Between 1976 and 1992 he worked at University of Auckland, before taking up a research director position at Queensland University of Technology from 1993-1998. In 1999 he moved to Mexico doing freelance work at distance for Central Queensland University. Between 2001 and 2004 he was a part-time Professorial Research Fellow at the University of Ballarat. Between 2005 and 2008 he was a visiting scholar at McGill University. He is currently working at Mount Saint Vincent University as a consultant postgraduate studies professor.

He specializes in language and literacy research, with a particular interest in new literacies associated with the explosion of the internet.
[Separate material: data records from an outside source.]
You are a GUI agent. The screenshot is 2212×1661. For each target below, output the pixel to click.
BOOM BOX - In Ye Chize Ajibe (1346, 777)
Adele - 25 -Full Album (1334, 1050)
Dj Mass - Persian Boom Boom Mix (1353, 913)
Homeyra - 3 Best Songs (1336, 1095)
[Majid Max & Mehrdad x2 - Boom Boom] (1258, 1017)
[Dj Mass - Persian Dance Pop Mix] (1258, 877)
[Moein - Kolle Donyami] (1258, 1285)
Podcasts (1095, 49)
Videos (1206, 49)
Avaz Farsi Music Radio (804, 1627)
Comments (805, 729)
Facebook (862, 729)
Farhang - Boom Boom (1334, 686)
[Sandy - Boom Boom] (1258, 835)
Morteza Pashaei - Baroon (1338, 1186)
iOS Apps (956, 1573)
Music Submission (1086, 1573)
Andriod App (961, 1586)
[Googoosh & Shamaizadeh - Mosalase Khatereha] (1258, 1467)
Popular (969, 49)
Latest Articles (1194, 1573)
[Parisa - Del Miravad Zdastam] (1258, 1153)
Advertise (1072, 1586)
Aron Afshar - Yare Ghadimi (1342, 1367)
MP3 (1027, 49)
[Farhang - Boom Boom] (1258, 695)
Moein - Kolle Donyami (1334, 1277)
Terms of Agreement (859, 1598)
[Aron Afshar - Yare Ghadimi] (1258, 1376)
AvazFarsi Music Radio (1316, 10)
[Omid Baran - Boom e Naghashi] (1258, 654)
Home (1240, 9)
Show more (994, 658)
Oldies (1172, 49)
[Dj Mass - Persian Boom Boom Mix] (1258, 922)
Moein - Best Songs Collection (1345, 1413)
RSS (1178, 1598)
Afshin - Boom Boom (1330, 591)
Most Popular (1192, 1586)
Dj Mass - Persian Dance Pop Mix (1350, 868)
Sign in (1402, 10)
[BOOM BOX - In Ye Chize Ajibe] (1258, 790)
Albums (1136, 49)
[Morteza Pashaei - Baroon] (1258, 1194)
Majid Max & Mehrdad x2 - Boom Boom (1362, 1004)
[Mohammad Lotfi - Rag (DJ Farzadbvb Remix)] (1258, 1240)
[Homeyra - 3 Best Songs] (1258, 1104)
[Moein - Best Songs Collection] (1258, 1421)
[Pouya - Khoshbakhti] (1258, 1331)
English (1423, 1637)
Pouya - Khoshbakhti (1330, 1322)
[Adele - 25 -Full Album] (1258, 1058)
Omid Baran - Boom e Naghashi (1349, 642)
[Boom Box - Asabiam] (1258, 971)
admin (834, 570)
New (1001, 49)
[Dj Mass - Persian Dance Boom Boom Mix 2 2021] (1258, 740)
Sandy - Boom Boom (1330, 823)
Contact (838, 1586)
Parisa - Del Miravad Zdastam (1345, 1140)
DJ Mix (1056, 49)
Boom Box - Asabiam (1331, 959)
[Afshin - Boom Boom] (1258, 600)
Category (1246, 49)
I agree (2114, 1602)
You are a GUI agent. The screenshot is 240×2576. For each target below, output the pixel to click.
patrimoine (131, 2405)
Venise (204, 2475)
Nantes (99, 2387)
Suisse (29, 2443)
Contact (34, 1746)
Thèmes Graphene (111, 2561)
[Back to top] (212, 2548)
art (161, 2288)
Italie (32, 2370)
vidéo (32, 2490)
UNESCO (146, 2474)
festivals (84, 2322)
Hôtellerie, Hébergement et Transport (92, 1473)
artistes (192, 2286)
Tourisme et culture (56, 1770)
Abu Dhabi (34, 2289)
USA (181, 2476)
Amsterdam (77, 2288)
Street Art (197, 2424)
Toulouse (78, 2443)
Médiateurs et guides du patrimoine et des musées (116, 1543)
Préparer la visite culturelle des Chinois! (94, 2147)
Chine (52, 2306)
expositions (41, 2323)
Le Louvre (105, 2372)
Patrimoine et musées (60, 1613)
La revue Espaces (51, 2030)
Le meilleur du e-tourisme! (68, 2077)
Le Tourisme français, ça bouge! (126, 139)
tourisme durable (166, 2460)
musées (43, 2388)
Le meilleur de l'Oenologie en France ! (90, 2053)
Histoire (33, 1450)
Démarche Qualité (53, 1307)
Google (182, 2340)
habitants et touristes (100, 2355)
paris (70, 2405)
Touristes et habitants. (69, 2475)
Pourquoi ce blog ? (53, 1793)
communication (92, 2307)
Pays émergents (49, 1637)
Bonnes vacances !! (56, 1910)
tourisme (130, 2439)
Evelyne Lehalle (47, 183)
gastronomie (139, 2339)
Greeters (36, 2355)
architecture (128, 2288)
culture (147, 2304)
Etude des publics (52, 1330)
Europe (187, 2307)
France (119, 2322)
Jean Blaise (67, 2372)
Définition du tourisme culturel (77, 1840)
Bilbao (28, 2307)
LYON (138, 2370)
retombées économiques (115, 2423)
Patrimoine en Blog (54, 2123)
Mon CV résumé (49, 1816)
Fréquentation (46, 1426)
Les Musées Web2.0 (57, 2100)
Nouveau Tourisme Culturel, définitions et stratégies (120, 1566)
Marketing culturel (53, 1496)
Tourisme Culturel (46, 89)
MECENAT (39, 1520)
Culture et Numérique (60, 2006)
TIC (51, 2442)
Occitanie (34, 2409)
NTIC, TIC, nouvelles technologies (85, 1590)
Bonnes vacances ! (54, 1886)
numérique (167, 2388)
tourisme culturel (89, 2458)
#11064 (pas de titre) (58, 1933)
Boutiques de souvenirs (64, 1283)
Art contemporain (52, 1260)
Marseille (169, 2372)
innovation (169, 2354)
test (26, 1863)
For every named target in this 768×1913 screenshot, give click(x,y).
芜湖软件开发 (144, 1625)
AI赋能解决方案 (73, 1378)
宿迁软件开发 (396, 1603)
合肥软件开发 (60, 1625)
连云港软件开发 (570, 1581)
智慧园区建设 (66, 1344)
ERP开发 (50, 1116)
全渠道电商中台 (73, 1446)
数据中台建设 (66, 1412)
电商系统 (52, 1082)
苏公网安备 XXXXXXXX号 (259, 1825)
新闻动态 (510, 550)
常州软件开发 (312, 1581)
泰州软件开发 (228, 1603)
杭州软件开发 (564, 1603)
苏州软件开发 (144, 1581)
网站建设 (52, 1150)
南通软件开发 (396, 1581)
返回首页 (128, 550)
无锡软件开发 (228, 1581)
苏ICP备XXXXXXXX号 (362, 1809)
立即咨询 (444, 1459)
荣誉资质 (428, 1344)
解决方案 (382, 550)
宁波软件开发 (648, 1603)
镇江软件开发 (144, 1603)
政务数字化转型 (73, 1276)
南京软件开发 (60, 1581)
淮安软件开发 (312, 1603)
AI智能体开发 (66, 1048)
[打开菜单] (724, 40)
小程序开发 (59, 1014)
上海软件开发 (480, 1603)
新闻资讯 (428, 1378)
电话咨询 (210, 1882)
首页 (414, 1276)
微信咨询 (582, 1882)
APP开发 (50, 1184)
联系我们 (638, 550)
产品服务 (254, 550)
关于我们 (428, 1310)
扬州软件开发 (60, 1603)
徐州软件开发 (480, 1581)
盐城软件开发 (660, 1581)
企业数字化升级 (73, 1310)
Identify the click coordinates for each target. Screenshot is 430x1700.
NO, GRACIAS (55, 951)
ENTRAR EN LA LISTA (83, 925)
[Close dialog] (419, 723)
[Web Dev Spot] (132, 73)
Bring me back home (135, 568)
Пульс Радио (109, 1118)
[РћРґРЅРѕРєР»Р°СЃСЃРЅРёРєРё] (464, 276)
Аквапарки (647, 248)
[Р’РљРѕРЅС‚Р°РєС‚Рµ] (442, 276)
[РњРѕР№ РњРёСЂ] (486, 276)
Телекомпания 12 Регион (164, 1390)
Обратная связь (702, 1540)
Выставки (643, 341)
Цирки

He was originally trained as an educational philosopher at the University of Canterbury, with interests in political and moral philosophy. He completed his master's thesis in 1972, on the right to education. His doctoral thesis looked at freedom in education. In the course of his doctoral studies he became interested in a conception of freedom as liberation developed by the Brazilian educator Paulo Freire. This interest evolved into his first book on literacy (Lankshear 1987), which explored reading and writing in relation to schooling and revolutionary change. In the 1990s, Lankshear collaborated with James Paul Gee and Glynda Hull to develop an account of literacy and fast capitalism within "the new work order."

Lankshear's other academic interests include the nature and conduct of teacher research (Lankshear & Knobel, 2004). His work has been translated into several languages.

==Sources==
- Coiro, J., Knobel, M., Lankshear, C. and Leu, D. (eds) (2008). The Handbook of Research on New Literacies. Mahwah, NJ: Erlbaum.
- Knobel, M. and Lankshear, C. (eds) (2007). A New Literacies Sampler. New York: Peter Lang.
- Lankshear, C. (1987/1989). Literacy, Schooling and Revolution. London: Falmer Press.
- Lankshear, C. (1997). Changing Literacies. Buckingham, UK: Open University Press.
- Lankshear, C. and Knobel, M. (2003). New Literacies: Changing Knowledge and Classroom Practice. Buckingham, UK: Open University Press.
- Lankshear, C. and Knobel, M. (2004). A Handbook for Teacher Research: From design to Implementation. Maidenhead, UK: Open University Press.
- Lankshear, C. and Knobel, M. (eds.) (2008). Digital Literacies: Concepts, Policies and Practices. New York: Peter Lang.
- Lankshear, C. and Knobel, M. (2006). New Literacies: Everyday Practices and Classroom Learning (second edition). Maidenhead and New York: Open University Press.
- Lankshear, C. and Snyder, I. (2000). Teachers and Technoliteracy. Sydney: Allen & Unwin.
- Gee, J. et al. (1997). The New Work Order: Behind the Language of the New Capitalism. Boulder, CO: Westview Press.